Draw them into conversation
From your kid's point of view, the next best thing to being on the phone is probably talking about it, so start some casual chitchat on the subject. Ask about the games they play, the people they chat online with, and the gossip they hear. Perhaps they have some funny pictures or amazing videos to show you. Express an uncritical interest, and chances are they'll gladly share some of their online experiences with you. Make this shared window a starting point for conversations, jokes and references, rebuilding communication channels away from the phone.
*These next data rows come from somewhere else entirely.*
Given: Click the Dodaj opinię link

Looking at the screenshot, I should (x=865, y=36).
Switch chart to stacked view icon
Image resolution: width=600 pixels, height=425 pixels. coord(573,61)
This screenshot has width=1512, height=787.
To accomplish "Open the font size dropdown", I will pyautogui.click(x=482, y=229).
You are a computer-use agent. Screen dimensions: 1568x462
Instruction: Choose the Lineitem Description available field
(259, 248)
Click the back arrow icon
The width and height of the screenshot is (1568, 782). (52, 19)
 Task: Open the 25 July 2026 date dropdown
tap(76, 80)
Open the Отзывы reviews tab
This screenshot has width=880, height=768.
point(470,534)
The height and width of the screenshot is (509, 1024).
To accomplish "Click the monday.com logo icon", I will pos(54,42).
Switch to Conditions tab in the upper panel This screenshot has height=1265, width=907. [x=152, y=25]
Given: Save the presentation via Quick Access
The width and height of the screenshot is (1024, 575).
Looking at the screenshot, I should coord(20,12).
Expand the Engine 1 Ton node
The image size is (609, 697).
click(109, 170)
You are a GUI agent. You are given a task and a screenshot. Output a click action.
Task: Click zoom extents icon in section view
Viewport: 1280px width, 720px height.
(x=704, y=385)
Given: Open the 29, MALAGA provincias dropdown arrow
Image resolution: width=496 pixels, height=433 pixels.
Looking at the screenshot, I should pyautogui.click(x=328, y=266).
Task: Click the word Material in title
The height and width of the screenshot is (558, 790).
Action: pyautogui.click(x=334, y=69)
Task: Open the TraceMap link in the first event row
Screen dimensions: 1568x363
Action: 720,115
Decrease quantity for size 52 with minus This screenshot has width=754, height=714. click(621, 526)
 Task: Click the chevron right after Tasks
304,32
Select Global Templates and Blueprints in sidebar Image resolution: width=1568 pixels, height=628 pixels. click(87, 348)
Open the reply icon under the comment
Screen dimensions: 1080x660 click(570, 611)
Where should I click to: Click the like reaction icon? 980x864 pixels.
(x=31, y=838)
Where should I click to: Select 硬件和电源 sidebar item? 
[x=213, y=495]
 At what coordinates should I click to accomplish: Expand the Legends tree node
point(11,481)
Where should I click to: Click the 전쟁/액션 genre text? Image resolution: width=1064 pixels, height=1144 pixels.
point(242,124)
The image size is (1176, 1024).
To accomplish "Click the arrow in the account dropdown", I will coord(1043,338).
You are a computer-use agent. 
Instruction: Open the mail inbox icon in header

Lay down a few rules regarding when and where your young person can use their phone. You could ban it from meals, for instance, to preserve those times for family chat. Again, it might be a good idea to put limits on phone use during school homework hours and after a certain time at night. But allow plenty of online enjoyment in between, to show respect for their hobby. As the effects of your other measures kick in, you'll have less need of the rules.
Withdraw your funding
If you're paying for your youngster's phone fun, you can curb their use by reducing your funding. Do this openly, to win their trust and cooperation. Tell them you need to cut the cost to fit your budget, and consult them on how best to do this. They might agree to quit some games, cancelling a few apps, or otherwise, to reduce their chatting time. If they're reluctant, try curbing your own outgoings a little, letting them know you're doing so. This gesture will secure their trust in your motives and, hopefully, make them think again.
Explain your concerns
You have compelling reasons to persuade your kid to reduce their phone use, and deep down, they'll understand your concerns, so don't be afraid to air them occasionally. Over time, they'll get their phone and its lures into perspective, but you can spur them on by reminding them, gently and tactfully, of the real world around them. Drop a few hints about how you're missing them, too, and how they have a role to play beyond the Internet. But give them space to come around gradually, in their own way.
Provided your son or daughter is using their phone safely and happily, you needn't worry too much about their obsession. They're simply playing their part in the current social trend. But with these little pointers, you can help them towards a healthier balance of virtual and real, and a renewal of the precious bond between you.